■ Selected text ■
BEGIN

A reflection on Buffalo Milk’s experience living in Sukekot, Nepal, with a Magar community during a time of civil unrest.
In March of 2012 Buffalo Milk travelled to Nepal to volunteer as teachers in Sukekot, a remote Magar village in the Palpa district with a population of roughly 200 people. Before moving to the village we spent some time with the Rana family in Kathmandu, who taught us about Magar culture, the largest indigenous group in Nepal (according to the 2011 census). Before us, Sukekot had only ever hosted three other foreigners, an American man who had helped them with basic irrigation and plumbing in the 1970s, a Japanese man who had helped build the school in the 1990s and an American scholar, Dr Carol Davis, who had visited just months prior to our arrival, to study the traditional celebratory rituals of Magar people. Upon Dr Davis’ visit, she learned that in order for students to obtain their high school certificate, they needed to pass English, but without competent English teachers, there was no hope of any students graduating and going on to tertiary education.
Enter Buffalo Milk.
Sukekot is positioned on the top of a hill, with panoramic views of the Annapurna ranges. The nearest town is a four and a half hour hike away, which locals endure on a regular basis, as only three of the villagers own motorcycles and roads are not fit for cars. We made the trek as a kind of ‘rite of passage’, but with the help of six young men to carry our bags and teaching supplies. In hindsight we were probably being a bit precious, however it is the nature of people from Sukekot to help others in the community, and we were their newest members.
During our time in Nepal there were political strikes occurring all over the country in regard to the writing of the constitution*. There has always been conflict between castes within Nepal, but when it came to how they would be considered in Nepal’s permanent constitution, the divergence was too great and lead to violence and relentless strikes. It was for this reason that we had to cease our teaching placement early as schools throughout Palpa were shut down in protest.
It seems relevant to note the country’s disarray as we lived in Sukekot, because despite the outside conflict and the shutting down of the school, our day-to-day lifestyle was infinitely peaceful.
Sukekot is humble, children play and roam in and out of each other’s homes all day. Everyone (and no one) is responsible for the children, they rarely shower, they wander around all day being fed by various mothers, the old proverb ‘it takes a village to raise a child’ never rang so true. Adults rise early and fetch the household water for the day from one of four communal taps; they do their washing, bathe and clean the previous day’s dishes, all before 9am. The rest of the day seems to revolve around eating, daal baht is taken twice a day and in order to have that, people will harvest, dry and prepare the ingredients. If you’re not eating, you’re preparing to eat.

END

Pixel coordinate grounding data
BEGIN

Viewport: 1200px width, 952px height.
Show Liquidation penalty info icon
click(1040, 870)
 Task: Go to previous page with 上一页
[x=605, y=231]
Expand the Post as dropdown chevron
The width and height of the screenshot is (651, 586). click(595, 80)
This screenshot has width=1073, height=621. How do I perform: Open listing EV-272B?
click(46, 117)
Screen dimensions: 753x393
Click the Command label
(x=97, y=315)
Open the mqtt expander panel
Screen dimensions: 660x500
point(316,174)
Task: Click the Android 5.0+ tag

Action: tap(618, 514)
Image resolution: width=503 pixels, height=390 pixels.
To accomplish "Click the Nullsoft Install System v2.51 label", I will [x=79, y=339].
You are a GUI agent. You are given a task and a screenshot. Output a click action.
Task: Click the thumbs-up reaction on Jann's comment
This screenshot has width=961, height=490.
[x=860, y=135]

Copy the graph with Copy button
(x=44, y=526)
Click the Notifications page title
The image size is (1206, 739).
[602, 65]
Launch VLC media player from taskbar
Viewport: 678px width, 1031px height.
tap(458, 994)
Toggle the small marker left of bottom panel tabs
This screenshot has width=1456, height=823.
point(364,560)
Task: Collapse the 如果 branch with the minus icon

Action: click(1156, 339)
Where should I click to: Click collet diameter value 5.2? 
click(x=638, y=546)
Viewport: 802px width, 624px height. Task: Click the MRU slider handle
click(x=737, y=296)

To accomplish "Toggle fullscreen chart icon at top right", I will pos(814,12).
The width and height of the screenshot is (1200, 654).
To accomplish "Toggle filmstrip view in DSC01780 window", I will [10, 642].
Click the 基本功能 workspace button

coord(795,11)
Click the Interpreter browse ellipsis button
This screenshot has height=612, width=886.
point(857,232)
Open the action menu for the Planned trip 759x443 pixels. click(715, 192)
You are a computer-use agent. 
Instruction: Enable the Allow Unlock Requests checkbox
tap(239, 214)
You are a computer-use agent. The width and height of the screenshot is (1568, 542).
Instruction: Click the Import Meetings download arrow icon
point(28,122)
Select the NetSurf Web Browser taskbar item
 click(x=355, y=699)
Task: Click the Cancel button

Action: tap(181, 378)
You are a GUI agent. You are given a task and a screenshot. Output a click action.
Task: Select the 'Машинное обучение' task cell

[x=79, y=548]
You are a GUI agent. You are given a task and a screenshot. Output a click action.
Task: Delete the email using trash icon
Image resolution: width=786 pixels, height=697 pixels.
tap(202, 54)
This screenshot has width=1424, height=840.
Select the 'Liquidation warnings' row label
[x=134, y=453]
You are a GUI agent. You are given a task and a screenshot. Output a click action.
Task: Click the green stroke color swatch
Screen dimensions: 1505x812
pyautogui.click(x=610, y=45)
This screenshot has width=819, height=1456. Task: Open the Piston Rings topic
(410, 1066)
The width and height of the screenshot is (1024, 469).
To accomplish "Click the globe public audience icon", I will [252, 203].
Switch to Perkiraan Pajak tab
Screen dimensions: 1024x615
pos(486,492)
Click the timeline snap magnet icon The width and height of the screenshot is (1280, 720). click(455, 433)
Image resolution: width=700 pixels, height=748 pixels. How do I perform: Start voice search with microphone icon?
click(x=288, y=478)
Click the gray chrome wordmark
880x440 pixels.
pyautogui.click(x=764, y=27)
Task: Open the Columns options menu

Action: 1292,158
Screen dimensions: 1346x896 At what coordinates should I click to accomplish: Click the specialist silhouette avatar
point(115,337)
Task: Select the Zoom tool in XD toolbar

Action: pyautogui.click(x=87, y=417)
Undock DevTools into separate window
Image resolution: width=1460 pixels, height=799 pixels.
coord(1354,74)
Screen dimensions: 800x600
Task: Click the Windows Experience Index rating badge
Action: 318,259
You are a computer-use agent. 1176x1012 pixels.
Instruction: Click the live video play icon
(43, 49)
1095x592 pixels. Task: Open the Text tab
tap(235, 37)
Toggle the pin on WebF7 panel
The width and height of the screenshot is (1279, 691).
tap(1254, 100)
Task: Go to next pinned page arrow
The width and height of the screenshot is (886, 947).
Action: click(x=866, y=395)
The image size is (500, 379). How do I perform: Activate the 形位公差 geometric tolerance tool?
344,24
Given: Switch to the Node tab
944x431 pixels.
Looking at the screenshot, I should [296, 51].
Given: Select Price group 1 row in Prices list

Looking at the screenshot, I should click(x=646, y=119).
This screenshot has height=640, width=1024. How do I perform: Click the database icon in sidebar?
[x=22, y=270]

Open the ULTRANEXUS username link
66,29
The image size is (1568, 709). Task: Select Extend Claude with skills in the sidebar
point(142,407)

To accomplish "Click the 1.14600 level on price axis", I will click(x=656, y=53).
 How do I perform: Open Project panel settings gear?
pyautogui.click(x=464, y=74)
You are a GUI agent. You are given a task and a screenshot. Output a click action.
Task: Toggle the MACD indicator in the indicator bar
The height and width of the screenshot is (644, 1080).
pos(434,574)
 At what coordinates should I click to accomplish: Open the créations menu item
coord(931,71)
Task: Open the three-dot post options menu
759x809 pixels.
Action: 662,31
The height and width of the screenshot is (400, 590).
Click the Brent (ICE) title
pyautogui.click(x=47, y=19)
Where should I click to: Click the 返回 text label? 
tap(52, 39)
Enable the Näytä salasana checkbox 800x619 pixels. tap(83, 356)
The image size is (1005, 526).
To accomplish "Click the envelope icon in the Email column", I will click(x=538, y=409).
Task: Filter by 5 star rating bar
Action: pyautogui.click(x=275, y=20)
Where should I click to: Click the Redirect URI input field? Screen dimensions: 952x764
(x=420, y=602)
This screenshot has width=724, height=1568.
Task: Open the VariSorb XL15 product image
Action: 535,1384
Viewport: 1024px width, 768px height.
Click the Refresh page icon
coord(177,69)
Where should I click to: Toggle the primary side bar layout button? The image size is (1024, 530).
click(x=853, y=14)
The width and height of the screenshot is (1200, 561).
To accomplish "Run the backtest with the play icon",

END

■ Tasks and exercises ■
• A. According to the reflection on living in Sukekot, what do adults there get done before 9am?
• B. Write the next part of the reflection on living in Sukekot, picking up after its final sentence.
None of the data is needed for the work asked here.

■ Answers by item number ■
• A. They fetch the household water for the day from one of four communal taps, do their washing, bathe, and clean the previous day's dishes.

• B.
One of our greatest personal struggles whilst living in the village, was a lack of privacy. We showered in public wearing sarongs and wherever we walked we would have a following of at least five children and an inquisitive elder at any given time.
We were welcomed like family but we were unremittingly considered guests, we were cooked for, cleaned up after and constantly catered to. It seems ungrateful to say, but we resented having everything done for us, really we just wanted to get our hands dirty with everyone else.
We observed how Sukekot operated from a point of ignorance, we didn’t even have the language to ask what? Or how? When confronted by something unfamiliar or confusing. Most people of Sukekot live in mud houses, with thatched roofs and cow dung floors. They sleep on wooden beds and straw matts and never alone. They don’t have cars or electricity, all their plumbing is communal and land is not segregated it belongs to everyone and in turn, all hands work it. What became evident in our time spent in Sukekot was that family and hospitality are the main priorities, after all, what do you have if you do not have each other?
Most born in the Sukekot community will never leave, due to a lack of education and skills, they are quite insular as a result of their isolation from the rest of the country (and the world). But when their country struggles to produce a piece of paper in the hope of unity and equality, it makes you wonder why they’d even bother, when everything they’ll ever need is either right in front of them, or a short (four and a half hour) trek away.
*Nepal still operates without a permanent constitution, castes continue to feud and strikes will revive until there is some form of legal unity.